§ TASK REQUIREMENTS
Pictures are to be left out; every line from the one that holds "This screenshot has height=776, width=600." to the end of the data is to be retyped exactly.

[Opening STUDY MATERIAL section]

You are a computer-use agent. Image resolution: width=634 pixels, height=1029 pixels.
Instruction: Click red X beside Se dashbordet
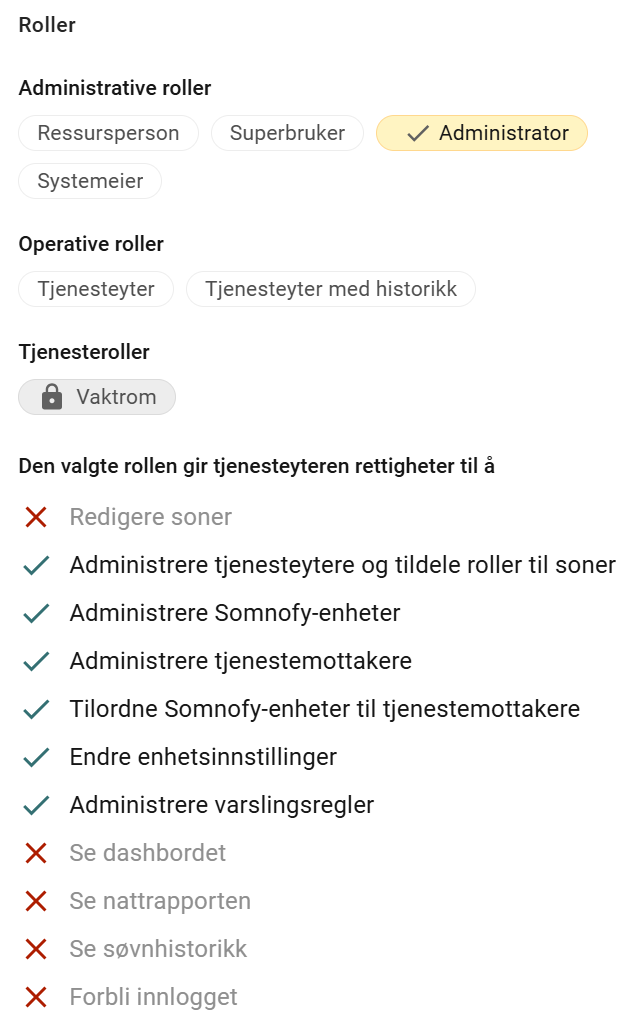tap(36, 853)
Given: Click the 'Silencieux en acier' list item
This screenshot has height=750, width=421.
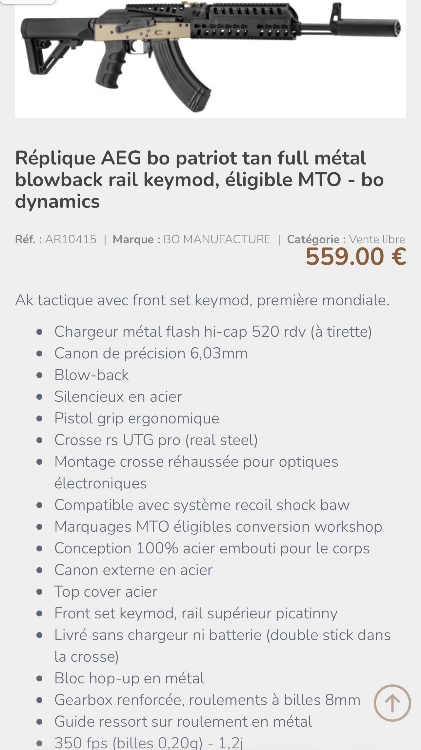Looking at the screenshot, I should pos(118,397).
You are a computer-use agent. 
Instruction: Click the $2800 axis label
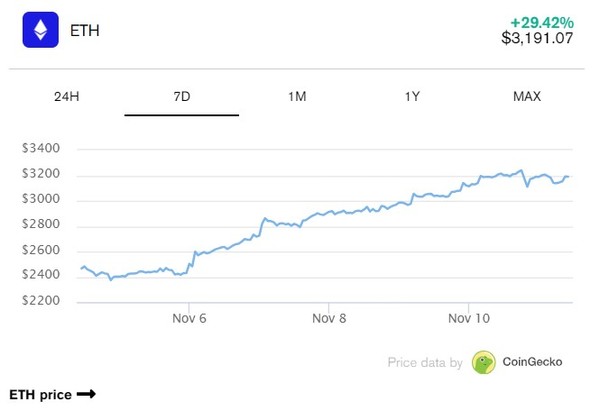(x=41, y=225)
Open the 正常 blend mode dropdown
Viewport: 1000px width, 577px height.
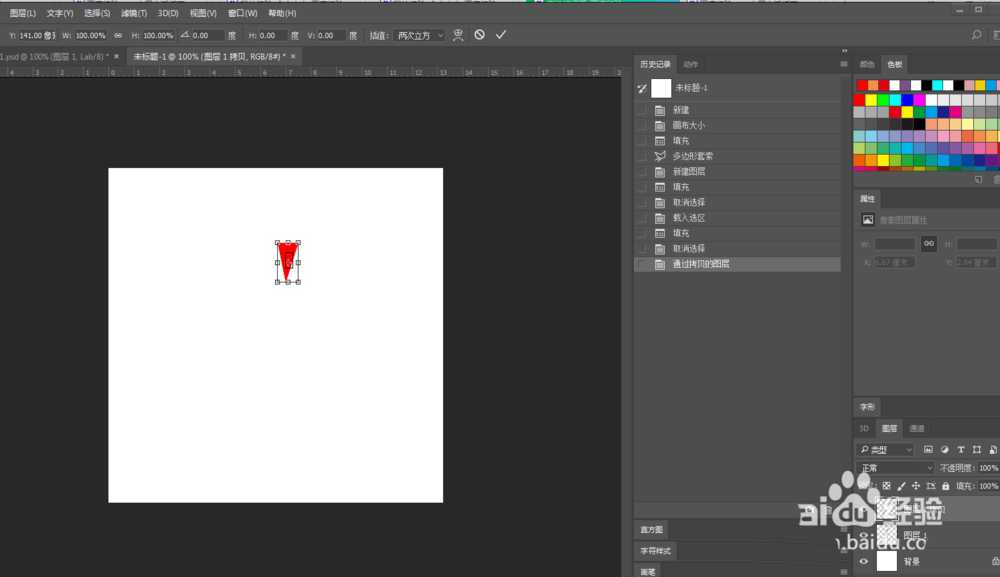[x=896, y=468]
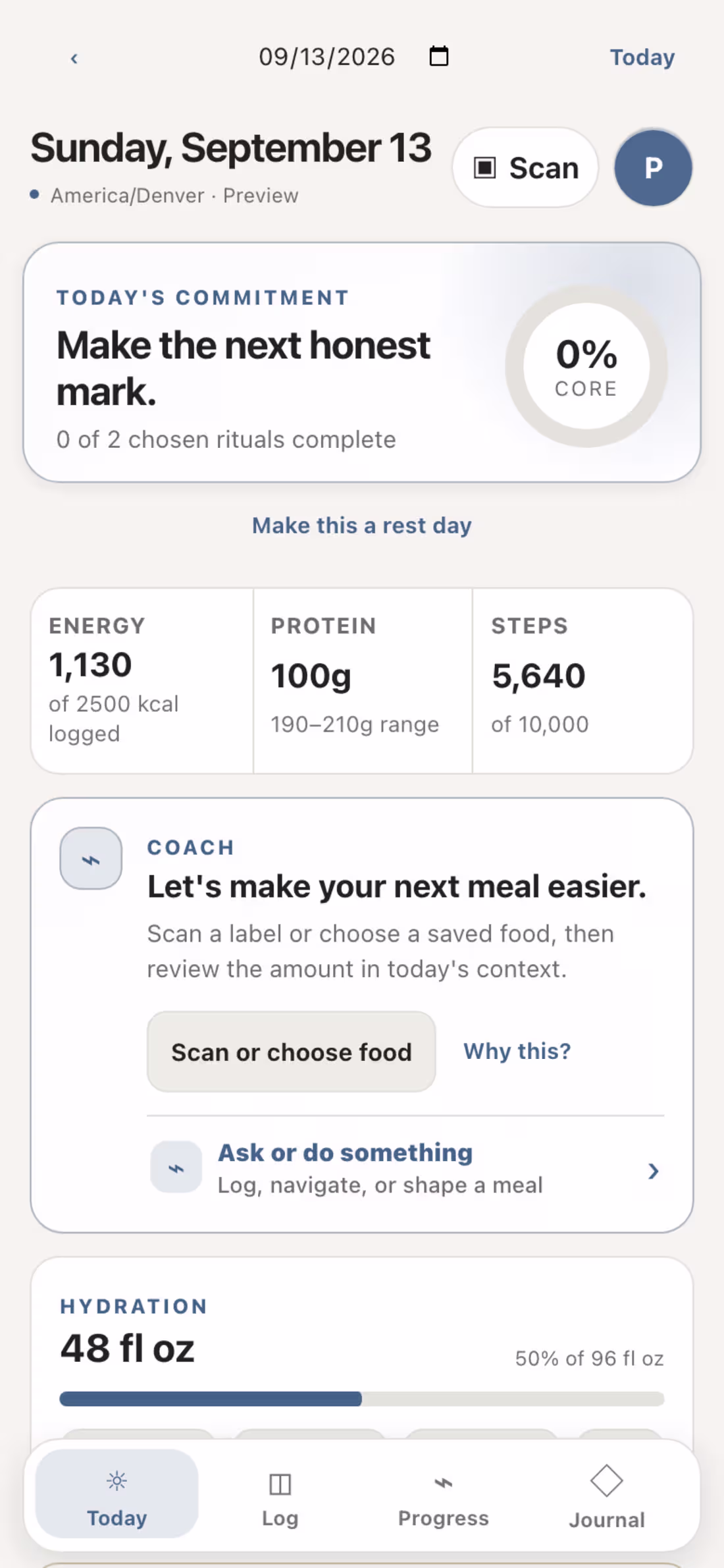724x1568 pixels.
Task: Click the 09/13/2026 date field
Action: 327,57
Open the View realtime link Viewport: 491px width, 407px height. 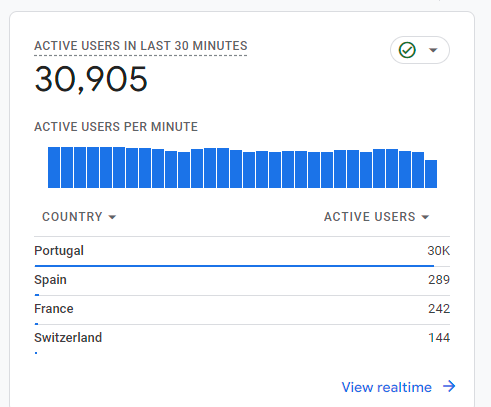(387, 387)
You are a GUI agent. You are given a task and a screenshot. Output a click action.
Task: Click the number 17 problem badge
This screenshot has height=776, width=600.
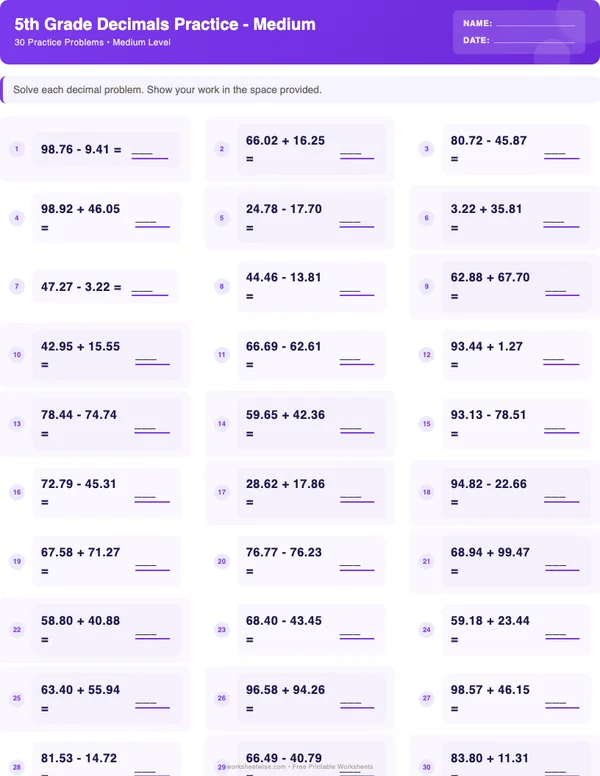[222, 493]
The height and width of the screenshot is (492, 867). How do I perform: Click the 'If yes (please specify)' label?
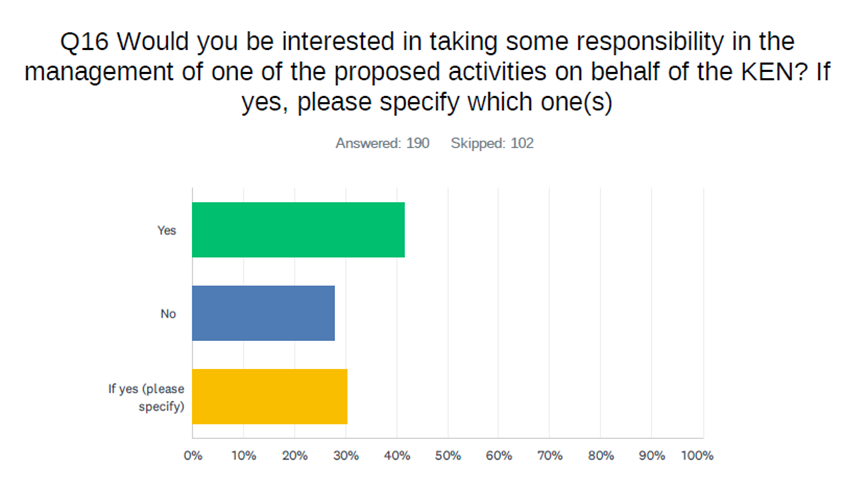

[Closing STUDY MATERIAL section]

§ RESPONSE TO THIS EXERCISE
This screenshot has height=776, width=600.
[222, 493]
The height and width of the screenshot is (492, 867). How do I perform: Click the 'If yes (please specify)' label?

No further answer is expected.